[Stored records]
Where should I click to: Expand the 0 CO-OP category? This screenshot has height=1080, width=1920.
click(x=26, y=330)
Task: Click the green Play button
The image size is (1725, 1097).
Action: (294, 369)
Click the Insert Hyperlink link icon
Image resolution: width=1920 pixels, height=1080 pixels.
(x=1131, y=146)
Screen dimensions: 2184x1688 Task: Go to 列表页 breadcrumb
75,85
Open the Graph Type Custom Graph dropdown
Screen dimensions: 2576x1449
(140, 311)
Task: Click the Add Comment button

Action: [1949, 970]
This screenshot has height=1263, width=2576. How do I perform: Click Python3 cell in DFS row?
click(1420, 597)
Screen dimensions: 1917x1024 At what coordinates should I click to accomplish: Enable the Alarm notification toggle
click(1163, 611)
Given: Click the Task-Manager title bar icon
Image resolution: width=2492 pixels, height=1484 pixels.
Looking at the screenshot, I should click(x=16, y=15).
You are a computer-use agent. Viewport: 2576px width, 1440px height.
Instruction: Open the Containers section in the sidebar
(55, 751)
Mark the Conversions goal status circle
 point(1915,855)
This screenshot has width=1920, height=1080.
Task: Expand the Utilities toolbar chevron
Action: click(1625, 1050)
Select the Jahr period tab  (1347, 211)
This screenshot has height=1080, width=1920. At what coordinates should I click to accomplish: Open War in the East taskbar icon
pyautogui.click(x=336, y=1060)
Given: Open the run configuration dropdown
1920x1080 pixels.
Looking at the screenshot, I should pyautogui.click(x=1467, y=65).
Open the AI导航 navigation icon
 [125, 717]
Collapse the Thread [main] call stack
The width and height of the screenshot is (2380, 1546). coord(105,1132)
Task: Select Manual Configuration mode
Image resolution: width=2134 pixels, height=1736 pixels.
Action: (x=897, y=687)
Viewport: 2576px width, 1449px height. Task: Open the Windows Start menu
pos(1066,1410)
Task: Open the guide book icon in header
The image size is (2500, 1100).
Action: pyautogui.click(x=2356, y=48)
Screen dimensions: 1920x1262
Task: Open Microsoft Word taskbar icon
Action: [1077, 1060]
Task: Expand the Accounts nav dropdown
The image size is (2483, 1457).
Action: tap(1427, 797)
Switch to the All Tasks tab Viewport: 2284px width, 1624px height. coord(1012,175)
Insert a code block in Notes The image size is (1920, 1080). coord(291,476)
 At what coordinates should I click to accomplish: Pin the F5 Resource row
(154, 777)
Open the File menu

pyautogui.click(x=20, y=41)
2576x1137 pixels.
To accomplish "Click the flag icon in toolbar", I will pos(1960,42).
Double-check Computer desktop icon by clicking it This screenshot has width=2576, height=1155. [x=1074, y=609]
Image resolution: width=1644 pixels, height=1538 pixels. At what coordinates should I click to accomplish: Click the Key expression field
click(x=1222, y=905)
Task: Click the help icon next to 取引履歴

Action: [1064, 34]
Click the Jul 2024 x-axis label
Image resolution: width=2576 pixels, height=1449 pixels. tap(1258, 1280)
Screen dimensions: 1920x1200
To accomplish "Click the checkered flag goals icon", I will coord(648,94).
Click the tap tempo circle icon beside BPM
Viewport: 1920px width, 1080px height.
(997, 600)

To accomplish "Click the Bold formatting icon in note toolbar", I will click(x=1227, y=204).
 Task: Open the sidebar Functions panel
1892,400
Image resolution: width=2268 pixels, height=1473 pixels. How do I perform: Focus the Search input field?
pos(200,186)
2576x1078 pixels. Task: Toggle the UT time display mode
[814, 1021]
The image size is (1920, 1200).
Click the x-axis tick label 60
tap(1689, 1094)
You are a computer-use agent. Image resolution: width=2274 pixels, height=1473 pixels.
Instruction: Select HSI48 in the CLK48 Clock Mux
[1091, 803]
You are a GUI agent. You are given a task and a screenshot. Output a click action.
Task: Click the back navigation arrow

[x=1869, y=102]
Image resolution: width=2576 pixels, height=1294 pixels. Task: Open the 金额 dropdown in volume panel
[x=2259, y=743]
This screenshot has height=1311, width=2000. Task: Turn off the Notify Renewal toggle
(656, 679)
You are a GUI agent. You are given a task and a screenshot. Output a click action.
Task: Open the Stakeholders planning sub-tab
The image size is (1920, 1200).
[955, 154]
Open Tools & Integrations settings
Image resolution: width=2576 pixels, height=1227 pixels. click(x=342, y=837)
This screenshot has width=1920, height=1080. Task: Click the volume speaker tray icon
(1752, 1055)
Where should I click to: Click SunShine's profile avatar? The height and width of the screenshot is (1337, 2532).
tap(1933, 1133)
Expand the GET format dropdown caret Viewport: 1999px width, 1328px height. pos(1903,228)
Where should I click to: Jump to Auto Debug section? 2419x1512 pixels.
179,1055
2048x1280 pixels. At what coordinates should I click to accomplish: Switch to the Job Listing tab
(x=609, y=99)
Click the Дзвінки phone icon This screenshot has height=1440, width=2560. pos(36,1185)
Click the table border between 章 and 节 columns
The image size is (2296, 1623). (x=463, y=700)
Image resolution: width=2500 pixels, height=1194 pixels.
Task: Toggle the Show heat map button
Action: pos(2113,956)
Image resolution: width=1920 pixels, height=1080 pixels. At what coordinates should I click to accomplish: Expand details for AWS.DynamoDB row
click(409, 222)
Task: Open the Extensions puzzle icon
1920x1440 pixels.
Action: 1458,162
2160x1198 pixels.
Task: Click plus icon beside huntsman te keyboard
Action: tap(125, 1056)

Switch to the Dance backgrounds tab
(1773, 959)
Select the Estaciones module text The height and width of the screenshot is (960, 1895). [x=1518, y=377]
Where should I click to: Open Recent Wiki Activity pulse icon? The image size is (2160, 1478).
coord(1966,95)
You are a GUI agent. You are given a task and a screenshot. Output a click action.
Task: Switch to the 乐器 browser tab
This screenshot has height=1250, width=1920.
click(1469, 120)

AIM OF THE EXERCISE: Every record here must be output exactly, word for word.

SOLUTION TO THIS EXERCISE:
Where should I click to: Expand the 0 CO-OP category? This screenshot has height=1080, width=1920.
click(x=26, y=330)
Task: Click the green Play button
The image size is (1725, 1097).
Action: (294, 369)
Click the Insert Hyperlink link icon
Image resolution: width=1920 pixels, height=1080 pixels.
(x=1131, y=146)
Screen dimensions: 2184x1688 Task: Go to 列表页 breadcrumb
75,85
Open the Graph Type Custom Graph dropdown
Screen dimensions: 2576x1449
(140, 311)
Task: Click the Add Comment button

Action: [1949, 970]
This screenshot has height=1263, width=2576. How do I perform: Click Python3 cell in DFS row?
click(1420, 597)
Screen dimensions: 1917x1024 At what coordinates should I click to accomplish: Enable the Alarm notification toggle
click(1163, 611)
Given: Click the Task-Manager title bar icon
Image resolution: width=2492 pixels, height=1484 pixels.
Looking at the screenshot, I should click(x=16, y=15).
You are a computer-use agent. Viewport: 2576px width, 1440px height.
Instruction: Open the Containers section in the sidebar
(55, 751)
Mark the Conversions goal status circle
 point(1915,855)
This screenshot has width=1920, height=1080.
Task: Expand the Utilities toolbar chevron
Action: click(1625, 1050)
Select the Jahr period tab  (1347, 211)
This screenshot has height=1080, width=1920. At what coordinates should I click to accomplish: Open War in the East taskbar icon
pyautogui.click(x=336, y=1060)
Given: Open the run configuration dropdown
1920x1080 pixels.
Looking at the screenshot, I should pyautogui.click(x=1467, y=65).
Open the AI导航 navigation icon
 [125, 717]
Collapse the Thread [main] call stack
The width and height of the screenshot is (2380, 1546). coord(105,1132)
Task: Select Manual Configuration mode
Image resolution: width=2134 pixels, height=1736 pixels.
Action: (x=897, y=687)
Viewport: 2576px width, 1449px height. Task: Open the Windows Start menu
pos(1066,1410)
Task: Open the guide book icon in header
The image size is (2500, 1100).
Action: pyautogui.click(x=2356, y=48)
Screen dimensions: 1920x1262
Task: Open Microsoft Word taskbar icon
Action: [1077, 1060]
Task: Expand the Accounts nav dropdown
The image size is (2483, 1457).
Action: tap(1427, 797)
Switch to the All Tasks tab Viewport: 2284px width, 1624px height. coord(1012,175)
Insert a code block in Notes The image size is (1920, 1080). coord(291,476)
 At what coordinates should I click to accomplish: Pin the F5 Resource row
(154, 777)
Open the File menu

pyautogui.click(x=20, y=41)
2576x1137 pixels.
To accomplish "Click the flag icon in toolbar", I will pos(1960,42).
Double-check Computer desktop icon by clicking it This screenshot has width=2576, height=1155. [x=1074, y=609]
Image resolution: width=1644 pixels, height=1538 pixels. At what coordinates should I click to accomplish: Click the Key expression field
click(x=1222, y=905)
Task: Click the help icon next to 取引履歴

Action: [1064, 34]
Click the Jul 2024 x-axis label
Image resolution: width=2576 pixels, height=1449 pixels. tap(1258, 1280)
Screen dimensions: 1920x1200
To accomplish "Click the checkered flag goals icon", I will coord(648,94).
Click the tap tempo circle icon beside BPM
Viewport: 1920px width, 1080px height.
(997, 600)

To accomplish "Click the Bold formatting icon in note toolbar", I will click(x=1227, y=204).
 Task: Open the sidebar Functions panel
1892,400
Image resolution: width=2268 pixels, height=1473 pixels. How do I perform: Focus the Search input field?
pos(200,186)
2576x1078 pixels. Task: Toggle the UT time display mode
[814, 1021]
The image size is (1920, 1200).
Click the x-axis tick label 60
tap(1689, 1094)
You are a computer-use agent. Image resolution: width=2274 pixels, height=1473 pixels.
Instruction: Select HSI48 in the CLK48 Clock Mux
[1091, 803]
You are a GUI agent. You are given a task and a screenshot. Output a click action.
Task: Click the back navigation arrow

[x=1869, y=102]
Image resolution: width=2576 pixels, height=1294 pixels. Task: Open the 金额 dropdown in volume panel
[x=2259, y=743]
This screenshot has height=1311, width=2000. Task: Turn off the Notify Renewal toggle
(656, 679)
You are a GUI agent. You are given a task and a screenshot. Output a click action.
Task: Open the Stakeholders planning sub-tab
The image size is (1920, 1200).
[955, 154]
Open Tools & Integrations settings
Image resolution: width=2576 pixels, height=1227 pixels. click(x=342, y=837)
This screenshot has width=1920, height=1080. Task: Click the volume speaker tray icon
(1752, 1055)
Where should I click to: Click SunShine's profile avatar? The height and width of the screenshot is (1337, 2532).
tap(1933, 1133)
Expand the GET format dropdown caret Viewport: 1999px width, 1328px height. pos(1903,228)
Where should I click to: Jump to Auto Debug section? 2419x1512 pixels.
179,1055
2048x1280 pixels. At what coordinates should I click to accomplish: Switch to the Job Listing tab
(x=609, y=99)
Click the Дзвінки phone icon This screenshot has height=1440, width=2560. pos(36,1185)
Click the table border between 章 and 节 columns
The image size is (2296, 1623). (x=463, y=700)
Image resolution: width=2500 pixels, height=1194 pixels.
Task: Toggle the Show heat map button
Action: pos(2113,956)
Image resolution: width=1920 pixels, height=1080 pixels. At what coordinates should I click to accomplish: Expand details for AWS.DynamoDB row
click(409, 222)
Task: Open the Extensions puzzle icon
1920x1440 pixels.
Action: 1458,162
2160x1198 pixels.
Task: Click plus icon beside huntsman te keyboard
Action: tap(125, 1056)

Switch to the Dance backgrounds tab
(1773, 959)
Select the Estaciones module text The height and width of the screenshot is (960, 1895). [x=1518, y=377]
Where should I click to: Open Recent Wiki Activity pulse icon? The image size is (2160, 1478).
coord(1966,95)
You are a GUI agent. You are given a task and a screenshot. Output a click action.
Task: Switch to the 乐器 browser tab
This screenshot has height=1250, width=1920.
click(1469, 120)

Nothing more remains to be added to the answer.